Task requirements: Reproduce the passage of the GeoThentic article that runs from "Developed by the" up to and including "authentic complex problems.".

Passage provided:
--- --- ---

GeoThentic redefines geography class


GeoThenticAdvances in technology are changing the way we look at the world; they’re also changing the way we learn about it.

Developed by the faculty of the Learning and Technologies Dept. at the University of Minnesota, GeoThentic is built around geospatial technologies such as geographic information systems (GIS) and is designed to provide an immersive online learning environment that can assist K-12 students in meeting all of the National Geography Standards.

GIS technology, which is at the heart of this software, allows users to visualize geographic trends, patterns and relationships in the form of maps and charts. Integrated with GeoThentic and Google Earth, it creates a scaffolded learning environment in which students solve authentic complex problems.

Currently, the software offers five modules: Build a Hospital, Global Climate Change, Avian Flu, Build a Stadium and Population Density.

Within these modules, students play the role of a geographer, taking advantage of various digital resources and data to determine, for instance, where the best place is in San Francisco to build a hospital, or which U.S. states will be most impacted by population growth and decline by the year 2100.

These exercises provide students not only with an increased understanding of geographical concepts, but also an early grasp on utilizing relevant technology to solve real-world problems.

Aaron Doering, a co-director at the LT Media Lab whose work formed the basis for this platform, emphasizes this as a major benefit.

“Students are not only learning geography, but they’re also learning one of the leading technologies in the sense of employment,” he says, noting that the number of jobs currently available using geospatial technology is “extremely high.”

--- --- ---

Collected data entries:

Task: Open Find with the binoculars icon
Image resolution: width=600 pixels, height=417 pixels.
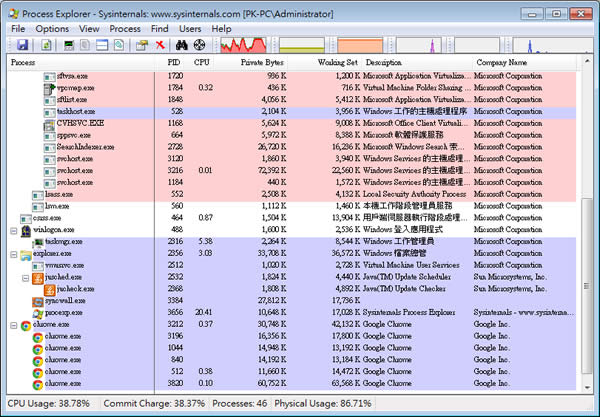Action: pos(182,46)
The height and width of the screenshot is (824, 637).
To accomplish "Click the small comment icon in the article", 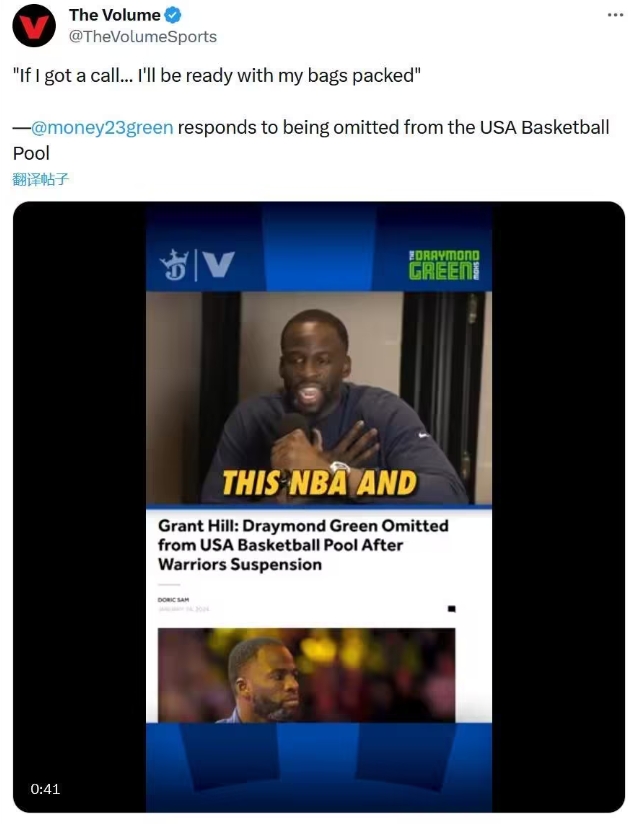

--- --- ---

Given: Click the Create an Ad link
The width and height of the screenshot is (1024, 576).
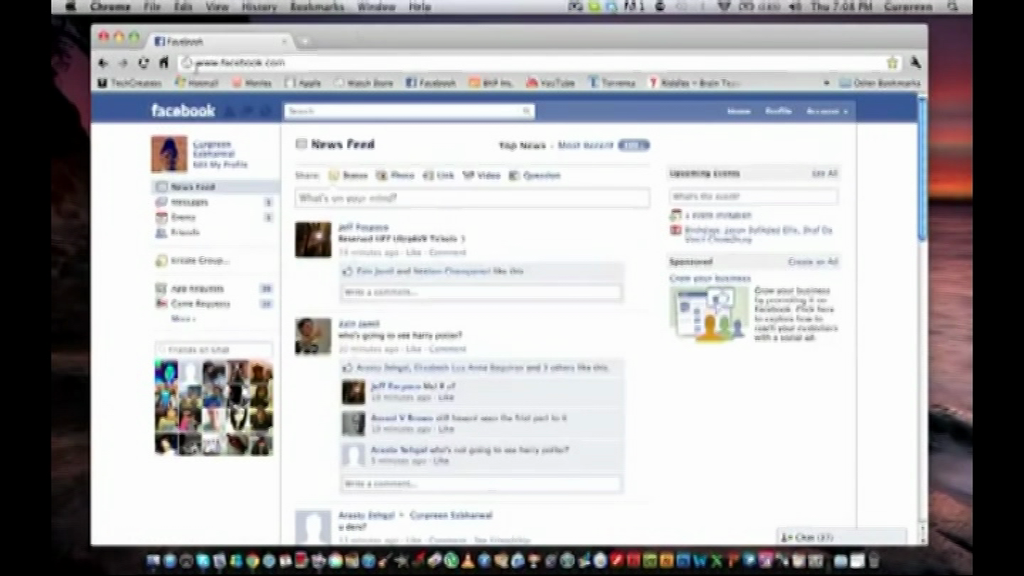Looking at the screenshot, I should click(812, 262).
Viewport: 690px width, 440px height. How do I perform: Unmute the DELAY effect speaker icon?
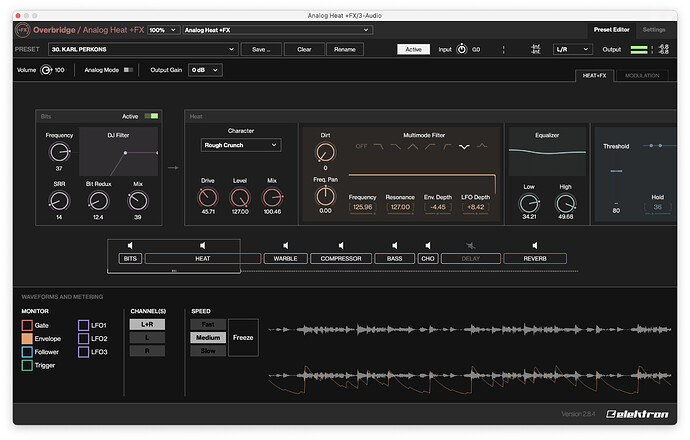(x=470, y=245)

--- --- ---

Your response:
Developed by the faculty of the Learning and Technologies Dept. at the University of Minnesota, GeoThentic is built around geospatial technologies such as geographic information systems (GIS) and is designed to provide an immersive online learning environment that can assist K-12 students in meeting all of the National Geography Standards.

GIS technology, which is at the heart of this software, allows users to visualize geographic trends, patterns and relationships in the form of maps and charts. Integrated with GeoThentic and Google Earth, it creates a scaffolded learning environment in which students solve authentic complex problems.